_Exercise prompt_:
Output all the data exactly.

_Data under study_:
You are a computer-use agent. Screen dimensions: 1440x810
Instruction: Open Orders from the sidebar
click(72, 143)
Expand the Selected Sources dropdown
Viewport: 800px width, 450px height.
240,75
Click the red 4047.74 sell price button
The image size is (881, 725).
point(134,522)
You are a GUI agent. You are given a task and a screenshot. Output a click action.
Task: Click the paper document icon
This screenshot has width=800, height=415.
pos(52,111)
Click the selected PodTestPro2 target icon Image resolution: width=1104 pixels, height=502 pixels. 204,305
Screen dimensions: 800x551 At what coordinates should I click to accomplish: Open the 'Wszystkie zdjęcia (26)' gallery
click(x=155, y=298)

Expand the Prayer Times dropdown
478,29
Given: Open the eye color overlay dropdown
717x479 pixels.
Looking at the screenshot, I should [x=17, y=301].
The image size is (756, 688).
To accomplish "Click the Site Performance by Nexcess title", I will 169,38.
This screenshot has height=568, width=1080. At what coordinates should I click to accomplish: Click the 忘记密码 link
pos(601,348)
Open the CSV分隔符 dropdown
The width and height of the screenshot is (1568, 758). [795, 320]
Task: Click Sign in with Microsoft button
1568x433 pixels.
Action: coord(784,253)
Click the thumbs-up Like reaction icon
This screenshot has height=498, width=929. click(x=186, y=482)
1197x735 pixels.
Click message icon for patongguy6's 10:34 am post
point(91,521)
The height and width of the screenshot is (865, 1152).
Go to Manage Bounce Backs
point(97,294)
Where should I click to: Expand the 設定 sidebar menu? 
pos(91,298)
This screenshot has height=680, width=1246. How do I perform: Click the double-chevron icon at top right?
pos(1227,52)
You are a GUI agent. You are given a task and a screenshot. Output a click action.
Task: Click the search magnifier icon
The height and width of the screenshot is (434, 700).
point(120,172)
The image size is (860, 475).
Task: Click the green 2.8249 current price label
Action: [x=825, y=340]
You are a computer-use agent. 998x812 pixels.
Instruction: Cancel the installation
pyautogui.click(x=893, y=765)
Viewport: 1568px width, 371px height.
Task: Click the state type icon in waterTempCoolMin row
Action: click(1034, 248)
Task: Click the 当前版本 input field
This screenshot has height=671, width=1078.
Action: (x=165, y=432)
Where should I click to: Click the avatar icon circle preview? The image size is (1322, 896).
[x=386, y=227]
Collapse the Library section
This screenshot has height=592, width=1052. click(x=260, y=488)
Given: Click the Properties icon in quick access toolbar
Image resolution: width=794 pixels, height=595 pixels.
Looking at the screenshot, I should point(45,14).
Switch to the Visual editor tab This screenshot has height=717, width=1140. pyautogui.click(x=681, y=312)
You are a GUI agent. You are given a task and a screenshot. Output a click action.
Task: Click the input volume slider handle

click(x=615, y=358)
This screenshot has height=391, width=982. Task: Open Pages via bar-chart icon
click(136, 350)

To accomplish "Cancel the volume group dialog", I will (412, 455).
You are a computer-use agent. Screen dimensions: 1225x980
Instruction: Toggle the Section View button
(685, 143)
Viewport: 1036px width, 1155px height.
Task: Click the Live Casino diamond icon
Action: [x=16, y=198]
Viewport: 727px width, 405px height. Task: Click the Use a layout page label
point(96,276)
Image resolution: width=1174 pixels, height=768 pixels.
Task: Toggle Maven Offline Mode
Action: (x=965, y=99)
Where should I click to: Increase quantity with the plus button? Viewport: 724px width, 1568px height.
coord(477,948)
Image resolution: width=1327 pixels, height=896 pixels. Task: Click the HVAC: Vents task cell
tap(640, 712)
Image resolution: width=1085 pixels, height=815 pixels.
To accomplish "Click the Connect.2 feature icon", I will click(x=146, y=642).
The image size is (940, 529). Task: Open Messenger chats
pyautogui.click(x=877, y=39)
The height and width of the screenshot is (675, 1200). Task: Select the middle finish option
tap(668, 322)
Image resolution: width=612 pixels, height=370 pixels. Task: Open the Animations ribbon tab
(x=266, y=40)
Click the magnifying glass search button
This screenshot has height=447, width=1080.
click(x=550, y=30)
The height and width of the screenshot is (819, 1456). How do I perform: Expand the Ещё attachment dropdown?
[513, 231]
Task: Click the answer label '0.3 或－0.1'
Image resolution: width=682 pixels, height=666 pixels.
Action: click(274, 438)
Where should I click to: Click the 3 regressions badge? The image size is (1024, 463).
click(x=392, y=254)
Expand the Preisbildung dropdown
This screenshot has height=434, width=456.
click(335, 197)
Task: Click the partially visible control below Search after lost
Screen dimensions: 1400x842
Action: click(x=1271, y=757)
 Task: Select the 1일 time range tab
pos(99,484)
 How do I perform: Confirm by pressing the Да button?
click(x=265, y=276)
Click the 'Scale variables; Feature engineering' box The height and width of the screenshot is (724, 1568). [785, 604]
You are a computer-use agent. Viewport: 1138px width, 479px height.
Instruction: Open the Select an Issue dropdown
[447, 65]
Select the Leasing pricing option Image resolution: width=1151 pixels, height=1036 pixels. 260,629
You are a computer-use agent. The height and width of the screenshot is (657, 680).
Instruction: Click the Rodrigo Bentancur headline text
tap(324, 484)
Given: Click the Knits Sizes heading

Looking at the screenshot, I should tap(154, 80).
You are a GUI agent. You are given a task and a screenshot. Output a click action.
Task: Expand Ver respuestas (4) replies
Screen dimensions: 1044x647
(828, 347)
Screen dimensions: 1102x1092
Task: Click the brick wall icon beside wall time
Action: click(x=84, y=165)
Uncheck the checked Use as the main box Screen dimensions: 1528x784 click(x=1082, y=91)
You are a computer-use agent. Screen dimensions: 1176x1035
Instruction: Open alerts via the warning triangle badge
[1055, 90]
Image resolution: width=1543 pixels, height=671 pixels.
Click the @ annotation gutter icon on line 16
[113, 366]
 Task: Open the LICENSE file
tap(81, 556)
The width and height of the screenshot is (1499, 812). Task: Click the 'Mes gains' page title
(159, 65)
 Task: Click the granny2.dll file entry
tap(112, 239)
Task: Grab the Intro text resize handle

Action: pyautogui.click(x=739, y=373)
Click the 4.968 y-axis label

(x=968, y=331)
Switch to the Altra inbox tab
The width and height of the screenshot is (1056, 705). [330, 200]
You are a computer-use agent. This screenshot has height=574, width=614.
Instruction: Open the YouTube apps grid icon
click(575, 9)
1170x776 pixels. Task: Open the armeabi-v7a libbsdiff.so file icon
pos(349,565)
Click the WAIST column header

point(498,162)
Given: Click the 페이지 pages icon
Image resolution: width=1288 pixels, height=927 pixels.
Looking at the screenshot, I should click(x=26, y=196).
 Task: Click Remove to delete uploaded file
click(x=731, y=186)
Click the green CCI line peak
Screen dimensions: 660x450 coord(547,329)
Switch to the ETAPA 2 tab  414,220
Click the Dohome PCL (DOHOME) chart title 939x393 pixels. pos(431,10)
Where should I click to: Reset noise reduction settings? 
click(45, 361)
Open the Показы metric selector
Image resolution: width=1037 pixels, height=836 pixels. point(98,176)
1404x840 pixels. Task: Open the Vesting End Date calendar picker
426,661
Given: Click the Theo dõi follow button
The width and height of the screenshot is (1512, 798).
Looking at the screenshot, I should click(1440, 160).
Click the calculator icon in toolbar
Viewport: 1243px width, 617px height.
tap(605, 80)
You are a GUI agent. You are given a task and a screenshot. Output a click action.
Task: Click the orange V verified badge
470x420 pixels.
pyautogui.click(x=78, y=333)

_Task output_:
You are a computer-use agent. Screen dimensions: 1440x810
Instruction: Open Orders from the sidebar
click(72, 143)
Expand the Selected Sources dropdown
Viewport: 800px width, 450px height.
240,75
Click the red 4047.74 sell price button
The image size is (881, 725).
point(134,522)
You are a GUI agent. You are given a task and a screenshot. Output a click action.
Task: Click the paper document icon
This screenshot has width=800, height=415.
pos(52,111)
Click the selected PodTestPro2 target icon Image resolution: width=1104 pixels, height=502 pixels. 204,305
Screen dimensions: 800x551 At what coordinates should I click to accomplish: Open the 'Wszystkie zdjęcia (26)' gallery
click(x=155, y=298)

Expand the Prayer Times dropdown
478,29
Given: Open the eye color overlay dropdown
717x479 pixels.
Looking at the screenshot, I should [x=17, y=301].
The image size is (756, 688).
To accomplish "Click the Site Performance by Nexcess title", I will 169,38.
This screenshot has height=568, width=1080. At what coordinates should I click to accomplish: Click the 忘记密码 link
pos(601,348)
Open the CSV分隔符 dropdown
The width and height of the screenshot is (1568, 758). [795, 320]
Task: Click Sign in with Microsoft button
1568x433 pixels.
Action: coord(784,253)
Click the thumbs-up Like reaction icon
This screenshot has height=498, width=929. click(x=186, y=482)
1197x735 pixels.
Click message icon for patongguy6's 10:34 am post
point(91,521)
The height and width of the screenshot is (865, 1152).
Go to Manage Bounce Backs
point(97,294)
Where should I click to: Expand the 設定 sidebar menu? 
pos(91,298)
This screenshot has height=680, width=1246. How do I perform: Click the double-chevron icon at top right?
pos(1227,52)
You are a GUI agent. You are given a task and a screenshot. Output a click action.
Task: Click the search magnifier icon
The height and width of the screenshot is (434, 700).
point(120,172)
The image size is (860, 475).
Task: Click the green 2.8249 current price label
Action: [x=825, y=340]
You are a computer-use agent. 998x812 pixels.
Instruction: Cancel the installation
pyautogui.click(x=893, y=765)
Viewport: 1568px width, 371px height.
Task: Click the state type icon in waterTempCoolMin row
Action: click(1034, 248)
Task: Click the 当前版本 input field
This screenshot has height=671, width=1078.
Action: (x=165, y=432)
Where should I click to: Click the avatar icon circle preview? The image size is (1322, 896).
[x=386, y=227]
Collapse the Library section
This screenshot has height=592, width=1052. click(x=260, y=488)
Given: Click the Properties icon in quick access toolbar
Image resolution: width=794 pixels, height=595 pixels.
Looking at the screenshot, I should point(45,14).
Switch to the Visual editor tab This screenshot has height=717, width=1140. pyautogui.click(x=681, y=312)
You are a GUI agent. You are given a task and a screenshot. Output a click action.
Task: Click the input volume slider handle

click(x=615, y=358)
This screenshot has height=391, width=982. Task: Open Pages via bar-chart icon
click(136, 350)

To accomplish "Cancel the volume group dialog", I will (412, 455).
You are a computer-use agent. Screen dimensions: 1225x980
Instruction: Toggle the Section View button
(685, 143)
Viewport: 1036px width, 1155px height.
Task: Click the Live Casino diamond icon
Action: [x=16, y=198]
Viewport: 727px width, 405px height. Task: Click the Use a layout page label
point(96,276)
Image resolution: width=1174 pixels, height=768 pixels.
Task: Toggle Maven Offline Mode
Action: (x=965, y=99)
Where should I click to: Increase quantity with the plus button? Viewport: 724px width, 1568px height.
coord(477,948)
Image resolution: width=1327 pixels, height=896 pixels. Task: Click the HVAC: Vents task cell
tap(640, 712)
Image resolution: width=1085 pixels, height=815 pixels.
To accomplish "Click the Connect.2 feature icon", I will click(x=146, y=642).
The image size is (940, 529). Task: Open Messenger chats
pyautogui.click(x=877, y=39)
The height and width of the screenshot is (675, 1200). Task: Select the middle finish option
tap(668, 322)
Image resolution: width=612 pixels, height=370 pixels. Task: Open the Animations ribbon tab
(x=266, y=40)
Click the magnifying glass search button
This screenshot has height=447, width=1080.
click(x=550, y=30)
The height and width of the screenshot is (819, 1456). How do I perform: Expand the Ещё attachment dropdown?
[513, 231]
Task: Click the answer label '0.3 或－0.1'
Image resolution: width=682 pixels, height=666 pixels.
Action: click(274, 438)
Where should I click to: Click the 3 regressions badge? The image size is (1024, 463).
click(x=392, y=254)
Expand the Preisbildung dropdown
This screenshot has height=434, width=456.
click(335, 197)
Task: Click the partially visible control below Search after lost
Screen dimensions: 1400x842
Action: click(x=1271, y=757)
 Task: Select the 1일 time range tab
pos(99,484)
 How do I perform: Confirm by pressing the Да button?
click(x=265, y=276)
Click the 'Scale variables; Feature engineering' box The height and width of the screenshot is (724, 1568). [785, 604]
You are a computer-use agent. Viewport: 1138px width, 479px height.
Instruction: Open the Select an Issue dropdown
[447, 65]
Select the Leasing pricing option Image resolution: width=1151 pixels, height=1036 pixels. 260,629
You are a computer-use agent. The height and width of the screenshot is (657, 680).
Instruction: Click the Rodrigo Bentancur headline text
tap(324, 484)
Given: Click the Knits Sizes heading

Looking at the screenshot, I should tap(154, 80).
You are a GUI agent. You are given a task and a screenshot. Output a click action.
Task: Expand Ver respuestas (4) replies
Screen dimensions: 1044x647
(828, 347)
Screen dimensions: 1102x1092
Task: Click the brick wall icon beside wall time
Action: click(x=84, y=165)
Uncheck the checked Use as the main box Screen dimensions: 1528x784 click(x=1082, y=91)
You are a computer-use agent. Screen dimensions: 1176x1035
Instruction: Open alerts via the warning triangle badge
[1055, 90]
Image resolution: width=1543 pixels, height=671 pixels.
Click the @ annotation gutter icon on line 16
[113, 366]
 Task: Open the LICENSE file
tap(81, 556)
The width and height of the screenshot is (1499, 812). Task: Click the 'Mes gains' page title
(159, 65)
 Task: Click the granny2.dll file entry
tap(112, 239)
Task: Grab the Intro text resize handle

Action: pyautogui.click(x=739, y=373)
Click the 4.968 y-axis label

(x=968, y=331)
Switch to the Altra inbox tab
The width and height of the screenshot is (1056, 705). [330, 200]
You are a computer-use agent. This screenshot has height=574, width=614.
Instruction: Open the YouTube apps grid icon
click(575, 9)
1170x776 pixels. Task: Open the armeabi-v7a libbsdiff.so file icon
pos(349,565)
Click the WAIST column header

point(498,162)
Given: Click the 페이지 pages icon
Image resolution: width=1288 pixels, height=927 pixels.
Looking at the screenshot, I should click(x=26, y=196).
 Task: Click Remove to delete uploaded file
click(x=731, y=186)
Click the green CCI line peak
Screen dimensions: 660x450 coord(547,329)
Switch to the ETAPA 2 tab  414,220
Click the Dohome PCL (DOHOME) chart title 939x393 pixels. pos(431,10)
Where should I click to: Reset noise reduction settings? 
click(45, 361)
Open the Показы metric selector
Image resolution: width=1037 pixels, height=836 pixels. point(98,176)
1404x840 pixels. Task: Open the Vesting End Date calendar picker
426,661
Given: Click the Theo dõi follow button
The width and height of the screenshot is (1512, 798).
Looking at the screenshot, I should click(1440, 160).
Click the calculator icon in toolbar
Viewport: 1243px width, 617px height.
tap(605, 80)
You are a GUI agent. You are given a task and a screenshot. Output a click action.
Task: Click the orange V verified badge
470x420 pixels.
pyautogui.click(x=78, y=333)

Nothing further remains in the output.